North Jersey Pride festival undeterred on day of terrorist massacre in Orlando
MAPLEWOOD -- Organizers of the North Jersey Pride festival couldn't have asked for a better day. Clear blue sky, warm air, cool breezes.
But news earlier in the morning that a gay club in Orlando, Fla., had been the target of a terrorist attack, resulting in the largest loss of life in a single mass shooting in the nation's history, cast a pall over the otherwise upbeat event.
"The mood is a bit more somber," said Dev Gannon of the Gay Activist Alliance in Morris County. "But we are not going to let this stop the LGBT message of our right to celebrate pride.
"We are not going to let some crazy person take that away from us. We're going to honor the memory of the people that were attacked and injured by continuing to do what we do best, which is to celebrate gay diversity."

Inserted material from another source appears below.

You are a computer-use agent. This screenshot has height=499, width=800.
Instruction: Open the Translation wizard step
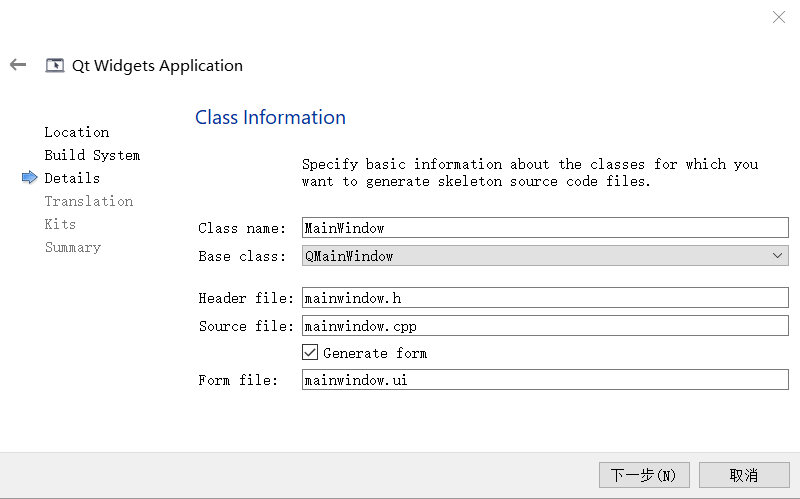tap(88, 201)
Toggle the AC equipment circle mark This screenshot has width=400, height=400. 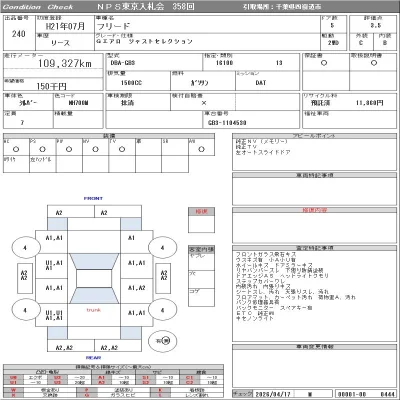(x=16, y=149)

Hundreds of families sat on blankets and milled about on the hillside of Memorial Park, listening to live music while eating hotdogs and lobster rolls. The park was filled with young children too young to understand the news.
"It feels not coincidental that it's at a gay club during pride month," said Jackie McGowan, co-director of Camp Highlight, which supports children of gay and lesbian parents. "When I see something like that happen like in Orlando, I'm just concerned about what that tells our children, that their families aren't accepted."
Mead Winters had just celebrated the 20th anniversary of the North Jersey Gay and Lesbian Bowling League the previous night. He was relieved when he found out that his many friends in Orlando had not been involved in the atrocity.
"I try to keep my pride up and try to keep my spirits up, but in the back of my mind I know that the people who lost family and loved ones are devastated," Winters said. "And all we can do is come to their support and make sure they feel that we are with them on this."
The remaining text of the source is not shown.